If you’re anything like me (and I can’t help that I’m so popular), you know the significance of October 3rd. It’s a celebration of all that is good and fetch in this world: Mean Girls.

But there’s another holiday on October 3rd that’s worthy of celebration, too: National Techies Day. Launched in 1999 by and CNET Networks, Techies Day is an annual celebration of the contributions technology professionals make to encourage students to learn more about a career in technology.

As someone who makes her living at a technology PR firm, I salute the techies who are impacting impressionable minds to keep those career paths full.

Though President Obama’s administration declared a focus on science, technology, engineering and math (STEM) education, fewer students have been looking to these fields recently. According to the U.S. Department of Education, only 16 percent of high school students are interested in a STEM career and are proficient in math. What’s more, 57 percent of them will lose interest by the time they graduate from high school.

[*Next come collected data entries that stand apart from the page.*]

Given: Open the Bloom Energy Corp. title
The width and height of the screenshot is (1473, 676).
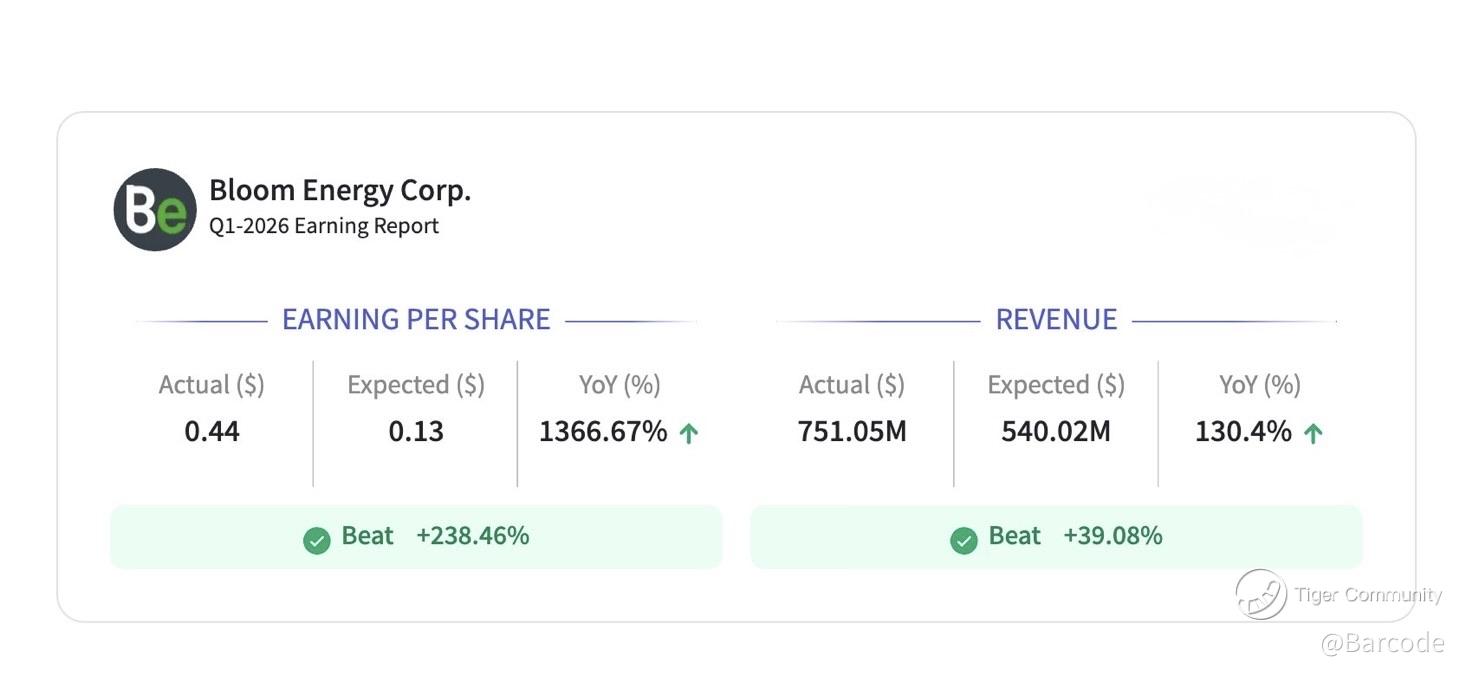Looking at the screenshot, I should pyautogui.click(x=339, y=190).
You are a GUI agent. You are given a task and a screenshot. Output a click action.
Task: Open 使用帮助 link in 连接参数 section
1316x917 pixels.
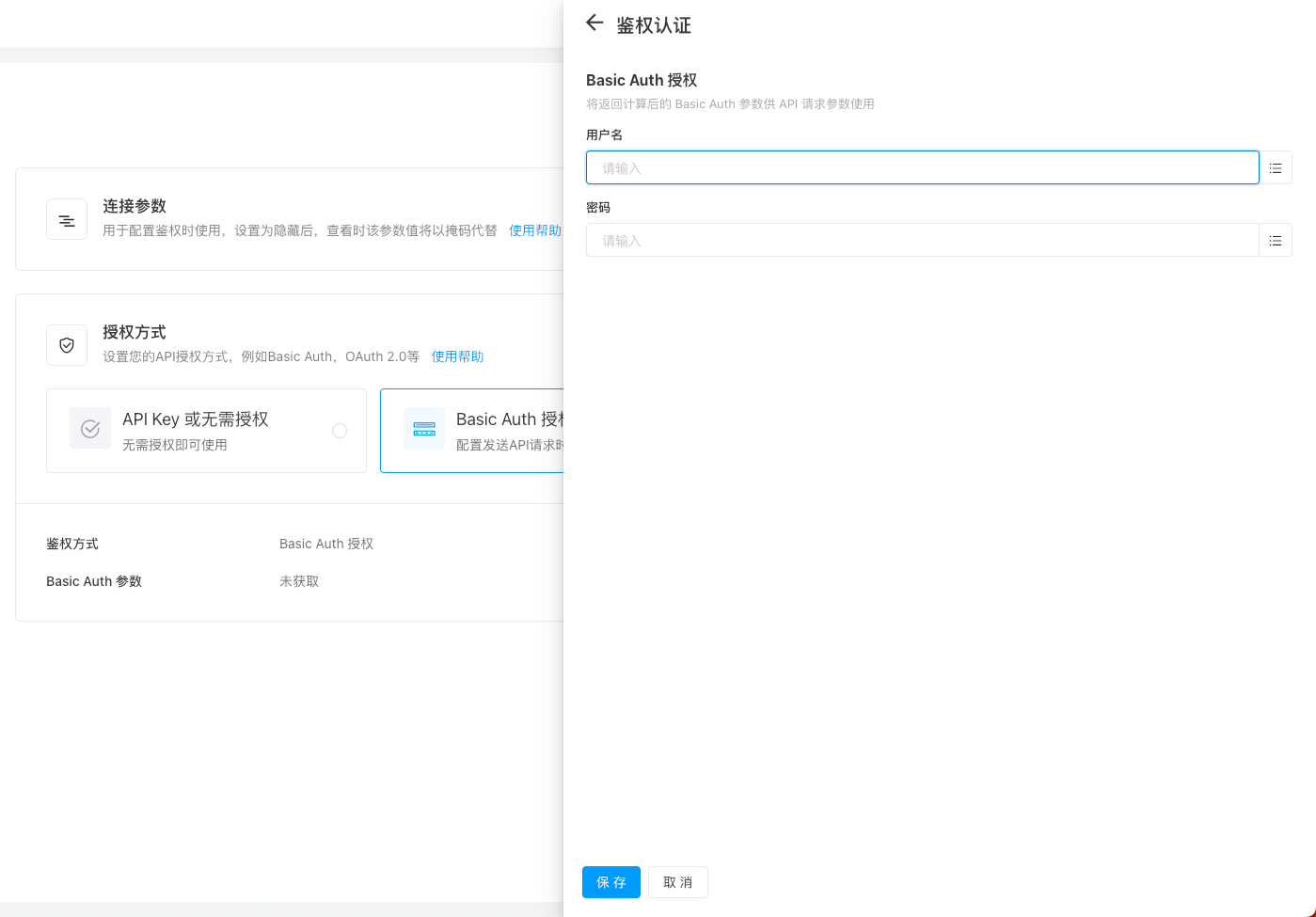coord(534,230)
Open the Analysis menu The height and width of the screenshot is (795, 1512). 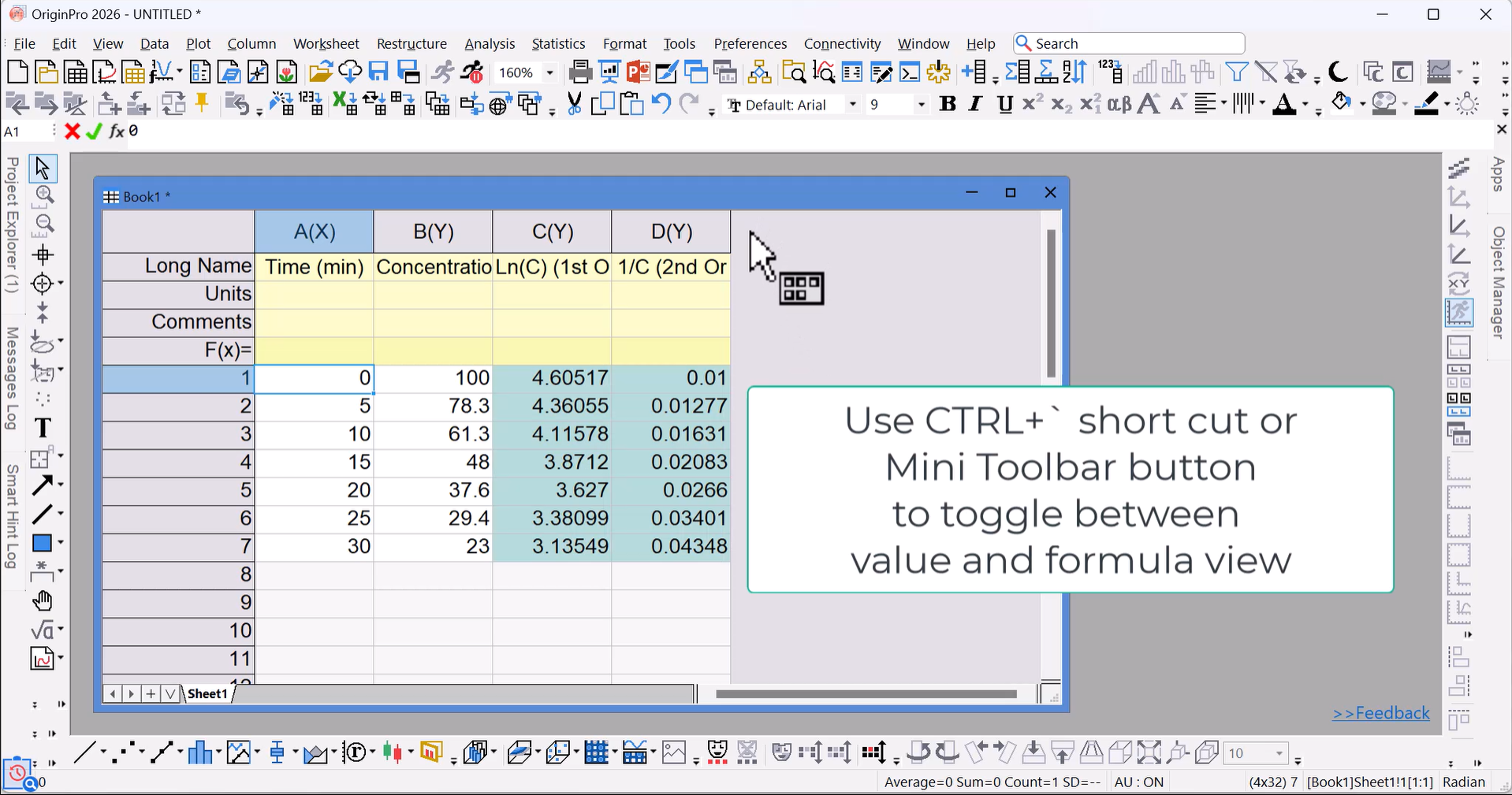489,44
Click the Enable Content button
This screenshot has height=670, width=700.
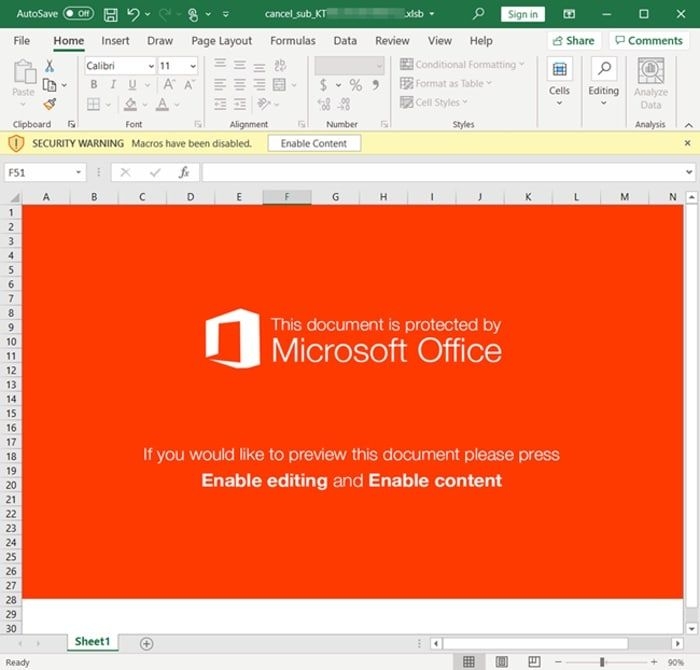tap(314, 143)
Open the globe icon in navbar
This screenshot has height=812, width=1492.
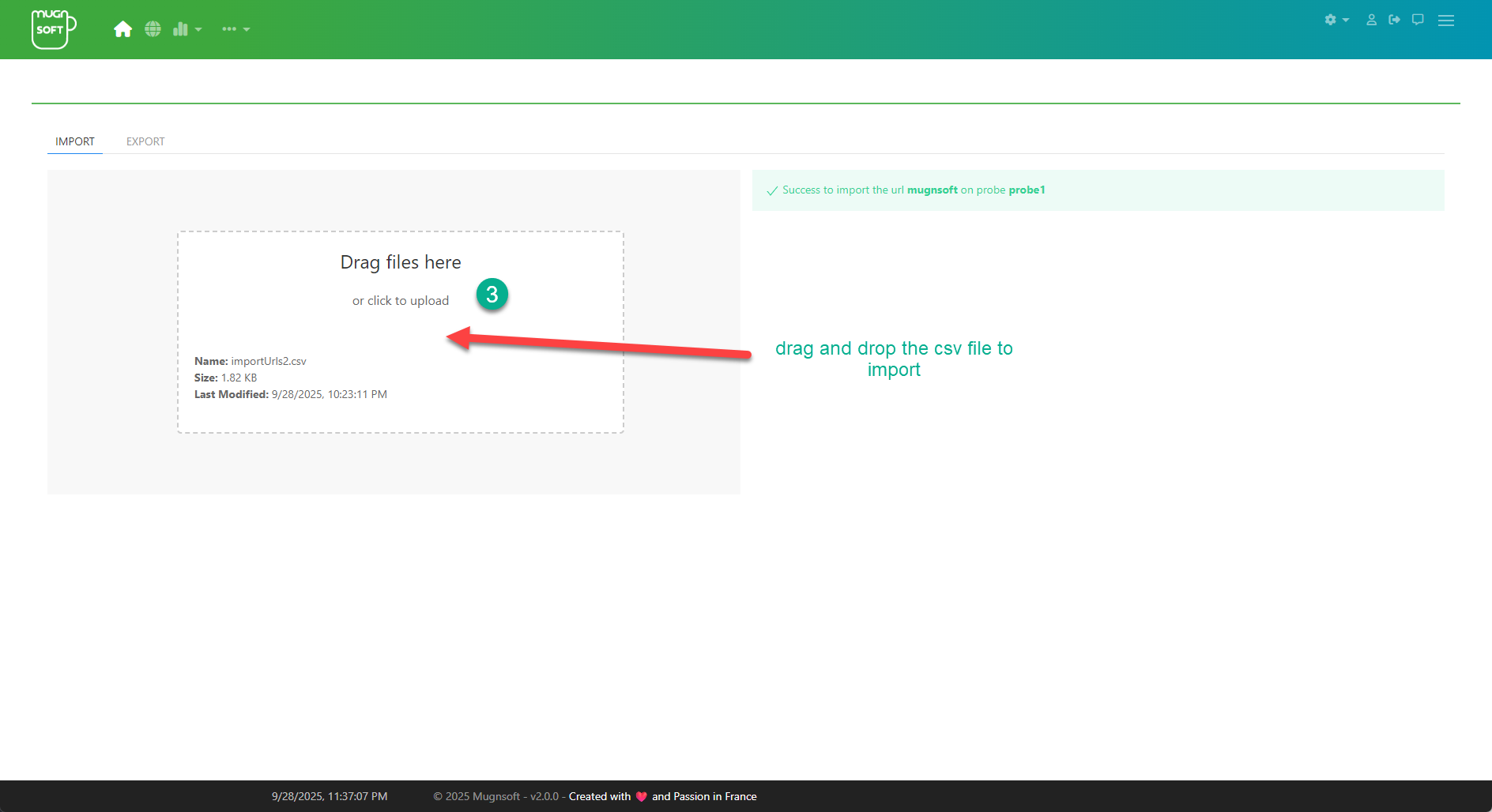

The Limit Does Not Exist – More Tech Jobs on the Horizon

Whether due to lack of interest or lack of access to a full range of math and science courses, it’s clear the supply does not meet the demand for workers with these high-value skills. According to the U. S. Department of Commerce, STEM occupations are expected to grow 17 percent by 2018, compared to just 9.8 percent for other fields.

There is a high demand for techies today, as technology has permeated almost every aspect of our daily lives. For example, the Internet of Things (IoT) – technology that enables everyday objects to connect to the Internet to send and receive data and facilitate machine-to-machine communication – has revolutionized our homes and cities.

Almost anything can be ‘smart’ now, from your thermostat to your coffeepot, and traffic lights to bridges. (Did you know there’s such a thing as ‘smart cement?’ Mind: blown.)

With the average U.S. household has 5.7 Internet-connected devices. Installing, troubleshooting and repairing all these devices can be too complex or time-consuming for the average person. With so many advanced devices at our fingertips, it’s also harder to figure them all out.

This is where entrepreneurial innovation is making an impact for average citizens. Take, for instance, startups such as Online Owls – on-demand tech support that can help demystify those IoT devices, or at the very latest ensure that users can quickly get back online on their own schedules.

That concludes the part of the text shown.